== Exercise description ==
Transcribe exactly the lines that fall between the one holding "Click the RA avatar in top bar" and the one holding "Screen dimensions: 805x837", inclusive, from the entries below.

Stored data

···

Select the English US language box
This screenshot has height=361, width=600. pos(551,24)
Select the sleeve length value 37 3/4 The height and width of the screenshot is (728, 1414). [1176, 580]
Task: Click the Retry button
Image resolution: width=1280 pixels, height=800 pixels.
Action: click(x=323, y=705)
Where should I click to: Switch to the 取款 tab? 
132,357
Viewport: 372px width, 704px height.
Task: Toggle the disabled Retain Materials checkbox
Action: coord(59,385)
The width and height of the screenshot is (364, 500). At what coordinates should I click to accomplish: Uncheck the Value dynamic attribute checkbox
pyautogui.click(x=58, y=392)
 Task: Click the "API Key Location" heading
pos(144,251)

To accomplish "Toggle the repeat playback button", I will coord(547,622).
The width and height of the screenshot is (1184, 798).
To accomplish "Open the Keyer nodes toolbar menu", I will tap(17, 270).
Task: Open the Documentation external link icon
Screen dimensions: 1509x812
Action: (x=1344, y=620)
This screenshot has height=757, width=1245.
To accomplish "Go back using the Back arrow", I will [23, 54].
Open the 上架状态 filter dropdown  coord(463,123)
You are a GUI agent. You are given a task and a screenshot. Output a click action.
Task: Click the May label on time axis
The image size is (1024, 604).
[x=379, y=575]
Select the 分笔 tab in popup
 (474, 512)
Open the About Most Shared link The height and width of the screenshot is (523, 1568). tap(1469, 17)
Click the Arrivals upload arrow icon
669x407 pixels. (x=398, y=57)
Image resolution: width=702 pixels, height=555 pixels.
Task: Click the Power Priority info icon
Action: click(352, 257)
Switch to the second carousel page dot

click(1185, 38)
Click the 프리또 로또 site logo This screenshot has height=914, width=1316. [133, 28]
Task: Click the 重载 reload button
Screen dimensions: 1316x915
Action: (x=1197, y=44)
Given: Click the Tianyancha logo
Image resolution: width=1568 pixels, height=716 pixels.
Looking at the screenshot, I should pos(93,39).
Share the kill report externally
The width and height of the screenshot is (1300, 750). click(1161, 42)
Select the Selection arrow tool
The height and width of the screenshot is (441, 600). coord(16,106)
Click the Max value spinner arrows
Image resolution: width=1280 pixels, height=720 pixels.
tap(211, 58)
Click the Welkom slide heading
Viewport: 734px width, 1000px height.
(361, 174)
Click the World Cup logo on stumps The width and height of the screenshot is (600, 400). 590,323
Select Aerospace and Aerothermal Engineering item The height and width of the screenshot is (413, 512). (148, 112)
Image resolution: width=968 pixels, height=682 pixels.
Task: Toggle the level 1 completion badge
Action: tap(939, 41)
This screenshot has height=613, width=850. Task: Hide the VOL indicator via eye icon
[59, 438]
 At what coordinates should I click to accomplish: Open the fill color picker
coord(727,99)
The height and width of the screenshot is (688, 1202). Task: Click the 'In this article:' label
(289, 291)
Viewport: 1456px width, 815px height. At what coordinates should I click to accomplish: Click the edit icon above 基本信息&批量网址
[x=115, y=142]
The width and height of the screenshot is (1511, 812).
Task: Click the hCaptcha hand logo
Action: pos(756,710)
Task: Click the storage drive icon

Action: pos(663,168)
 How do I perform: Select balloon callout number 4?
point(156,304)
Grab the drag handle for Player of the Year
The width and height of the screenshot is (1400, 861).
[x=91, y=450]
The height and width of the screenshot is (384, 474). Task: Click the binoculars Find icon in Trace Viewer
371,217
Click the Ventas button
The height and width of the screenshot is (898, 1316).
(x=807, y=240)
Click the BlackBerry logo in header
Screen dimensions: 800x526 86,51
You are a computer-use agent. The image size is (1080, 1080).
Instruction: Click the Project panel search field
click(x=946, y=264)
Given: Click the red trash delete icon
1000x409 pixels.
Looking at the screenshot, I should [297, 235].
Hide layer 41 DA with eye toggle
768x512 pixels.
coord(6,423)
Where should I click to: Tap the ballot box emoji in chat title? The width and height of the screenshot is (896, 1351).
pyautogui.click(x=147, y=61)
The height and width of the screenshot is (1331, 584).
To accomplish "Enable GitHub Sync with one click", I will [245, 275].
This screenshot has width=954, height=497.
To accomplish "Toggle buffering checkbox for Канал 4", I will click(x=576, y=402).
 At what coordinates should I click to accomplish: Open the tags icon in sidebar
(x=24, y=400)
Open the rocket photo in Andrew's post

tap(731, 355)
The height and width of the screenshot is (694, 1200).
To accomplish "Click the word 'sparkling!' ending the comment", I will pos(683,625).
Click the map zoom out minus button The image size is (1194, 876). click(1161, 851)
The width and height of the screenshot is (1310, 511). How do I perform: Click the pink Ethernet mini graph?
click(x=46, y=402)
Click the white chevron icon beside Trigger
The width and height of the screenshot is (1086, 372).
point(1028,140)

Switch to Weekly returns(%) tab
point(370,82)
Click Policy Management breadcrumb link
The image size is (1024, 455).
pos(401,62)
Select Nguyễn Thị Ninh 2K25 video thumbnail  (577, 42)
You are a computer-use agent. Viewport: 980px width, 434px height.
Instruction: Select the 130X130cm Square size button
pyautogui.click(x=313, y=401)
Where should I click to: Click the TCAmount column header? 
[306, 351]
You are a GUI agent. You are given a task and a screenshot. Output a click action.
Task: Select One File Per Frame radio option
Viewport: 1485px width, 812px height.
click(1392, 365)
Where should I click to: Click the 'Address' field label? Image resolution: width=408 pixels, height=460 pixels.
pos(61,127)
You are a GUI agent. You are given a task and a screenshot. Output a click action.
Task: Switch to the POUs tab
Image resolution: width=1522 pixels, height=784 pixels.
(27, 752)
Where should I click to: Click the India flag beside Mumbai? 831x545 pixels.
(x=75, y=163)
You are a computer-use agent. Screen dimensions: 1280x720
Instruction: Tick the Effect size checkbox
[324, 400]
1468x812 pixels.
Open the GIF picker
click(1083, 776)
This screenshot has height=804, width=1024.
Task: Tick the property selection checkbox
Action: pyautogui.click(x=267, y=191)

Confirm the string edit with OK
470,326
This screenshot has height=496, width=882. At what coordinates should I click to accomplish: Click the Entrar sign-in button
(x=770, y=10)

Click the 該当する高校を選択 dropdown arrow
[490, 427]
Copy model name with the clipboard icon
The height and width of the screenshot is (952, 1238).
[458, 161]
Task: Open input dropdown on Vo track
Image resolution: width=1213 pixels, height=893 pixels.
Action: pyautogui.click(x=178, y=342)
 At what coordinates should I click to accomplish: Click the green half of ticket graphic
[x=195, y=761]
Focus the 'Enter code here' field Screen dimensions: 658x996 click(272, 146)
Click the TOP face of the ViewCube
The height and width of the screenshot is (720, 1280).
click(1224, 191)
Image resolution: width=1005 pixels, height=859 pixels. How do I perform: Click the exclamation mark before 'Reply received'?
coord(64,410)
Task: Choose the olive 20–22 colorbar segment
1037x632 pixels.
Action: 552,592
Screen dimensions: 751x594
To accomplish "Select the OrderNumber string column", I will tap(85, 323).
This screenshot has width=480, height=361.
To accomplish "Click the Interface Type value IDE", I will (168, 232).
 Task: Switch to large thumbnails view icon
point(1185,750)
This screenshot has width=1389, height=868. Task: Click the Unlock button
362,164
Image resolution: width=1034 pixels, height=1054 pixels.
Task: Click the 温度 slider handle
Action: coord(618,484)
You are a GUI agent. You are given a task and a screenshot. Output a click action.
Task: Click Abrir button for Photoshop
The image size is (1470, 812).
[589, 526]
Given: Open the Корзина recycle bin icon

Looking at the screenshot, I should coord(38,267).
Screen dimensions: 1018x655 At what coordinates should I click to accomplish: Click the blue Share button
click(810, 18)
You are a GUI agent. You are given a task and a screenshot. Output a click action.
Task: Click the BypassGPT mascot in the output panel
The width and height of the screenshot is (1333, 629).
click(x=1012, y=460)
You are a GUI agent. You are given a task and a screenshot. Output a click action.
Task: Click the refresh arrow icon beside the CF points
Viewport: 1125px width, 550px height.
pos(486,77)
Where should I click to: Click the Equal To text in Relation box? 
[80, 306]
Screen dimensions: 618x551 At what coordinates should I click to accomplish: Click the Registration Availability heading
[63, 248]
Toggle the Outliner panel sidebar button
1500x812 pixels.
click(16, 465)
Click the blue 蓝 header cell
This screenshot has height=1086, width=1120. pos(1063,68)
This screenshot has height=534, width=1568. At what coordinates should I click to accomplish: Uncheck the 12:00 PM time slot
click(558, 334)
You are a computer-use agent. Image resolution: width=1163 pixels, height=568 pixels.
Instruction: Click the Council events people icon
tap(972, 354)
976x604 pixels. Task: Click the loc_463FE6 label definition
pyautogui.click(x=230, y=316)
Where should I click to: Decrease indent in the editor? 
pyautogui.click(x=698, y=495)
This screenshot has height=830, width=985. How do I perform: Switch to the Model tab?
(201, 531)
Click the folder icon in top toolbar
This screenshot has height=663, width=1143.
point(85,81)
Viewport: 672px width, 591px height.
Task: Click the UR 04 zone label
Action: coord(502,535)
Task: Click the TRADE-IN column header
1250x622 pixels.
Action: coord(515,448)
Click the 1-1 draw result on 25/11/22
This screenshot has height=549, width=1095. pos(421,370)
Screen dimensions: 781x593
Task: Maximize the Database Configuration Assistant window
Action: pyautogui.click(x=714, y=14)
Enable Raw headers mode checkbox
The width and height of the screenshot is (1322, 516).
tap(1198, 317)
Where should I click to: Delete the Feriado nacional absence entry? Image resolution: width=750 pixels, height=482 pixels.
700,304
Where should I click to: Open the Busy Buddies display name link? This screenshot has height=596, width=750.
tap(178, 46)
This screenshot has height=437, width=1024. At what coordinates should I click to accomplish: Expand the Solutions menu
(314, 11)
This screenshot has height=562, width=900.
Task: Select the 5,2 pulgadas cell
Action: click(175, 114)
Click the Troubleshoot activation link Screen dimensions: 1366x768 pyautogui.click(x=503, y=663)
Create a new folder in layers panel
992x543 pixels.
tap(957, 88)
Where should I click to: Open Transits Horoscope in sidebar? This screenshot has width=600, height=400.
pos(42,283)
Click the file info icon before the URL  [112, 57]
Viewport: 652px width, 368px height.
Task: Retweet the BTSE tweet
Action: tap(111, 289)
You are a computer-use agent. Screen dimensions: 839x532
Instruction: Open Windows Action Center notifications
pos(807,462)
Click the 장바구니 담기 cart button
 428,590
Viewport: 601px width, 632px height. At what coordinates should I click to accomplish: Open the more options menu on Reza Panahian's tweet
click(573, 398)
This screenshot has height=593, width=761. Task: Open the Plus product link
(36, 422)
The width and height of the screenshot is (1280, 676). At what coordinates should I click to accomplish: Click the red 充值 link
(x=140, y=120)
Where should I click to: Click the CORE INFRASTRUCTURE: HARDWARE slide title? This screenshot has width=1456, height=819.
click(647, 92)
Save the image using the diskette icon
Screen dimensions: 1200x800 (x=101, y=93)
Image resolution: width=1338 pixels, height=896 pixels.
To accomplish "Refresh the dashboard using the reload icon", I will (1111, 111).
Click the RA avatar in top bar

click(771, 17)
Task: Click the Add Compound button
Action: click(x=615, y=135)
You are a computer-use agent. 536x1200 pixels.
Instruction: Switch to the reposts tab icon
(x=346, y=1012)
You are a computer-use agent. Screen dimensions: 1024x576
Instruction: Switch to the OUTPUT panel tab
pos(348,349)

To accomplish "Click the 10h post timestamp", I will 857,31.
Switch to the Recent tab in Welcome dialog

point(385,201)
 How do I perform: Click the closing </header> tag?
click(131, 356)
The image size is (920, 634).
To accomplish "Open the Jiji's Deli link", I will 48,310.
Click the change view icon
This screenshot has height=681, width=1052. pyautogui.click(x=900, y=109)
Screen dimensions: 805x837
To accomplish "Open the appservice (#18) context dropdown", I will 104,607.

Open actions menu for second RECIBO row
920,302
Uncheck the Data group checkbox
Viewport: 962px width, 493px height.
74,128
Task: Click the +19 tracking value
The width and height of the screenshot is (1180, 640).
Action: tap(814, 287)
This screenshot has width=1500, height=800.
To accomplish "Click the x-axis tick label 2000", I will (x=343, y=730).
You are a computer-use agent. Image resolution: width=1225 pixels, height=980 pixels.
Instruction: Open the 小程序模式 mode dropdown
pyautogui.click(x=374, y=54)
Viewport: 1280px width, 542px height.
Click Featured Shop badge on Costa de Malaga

···

== Answer to this exercise ==
Click the RA avatar in top bar

click(771, 17)
Task: Click the Add Compound button
Action: click(x=615, y=135)
You are a computer-use agent. 536x1200 pixels.
Instruction: Switch to the reposts tab icon
(x=346, y=1012)
You are a computer-use agent. Screen dimensions: 1024x576
Instruction: Switch to the OUTPUT panel tab
pos(348,349)

To accomplish "Click the 10h post timestamp", I will 857,31.
Switch to the Recent tab in Welcome dialog

point(385,201)
 How do I perform: Click the closing </header> tag?
click(131, 356)
The image size is (920, 634).
To accomplish "Open the Jiji's Deli link", I will 48,310.
Click the change view icon
This screenshot has height=681, width=1052. pyautogui.click(x=900, y=109)
Screen dimensions: 805x837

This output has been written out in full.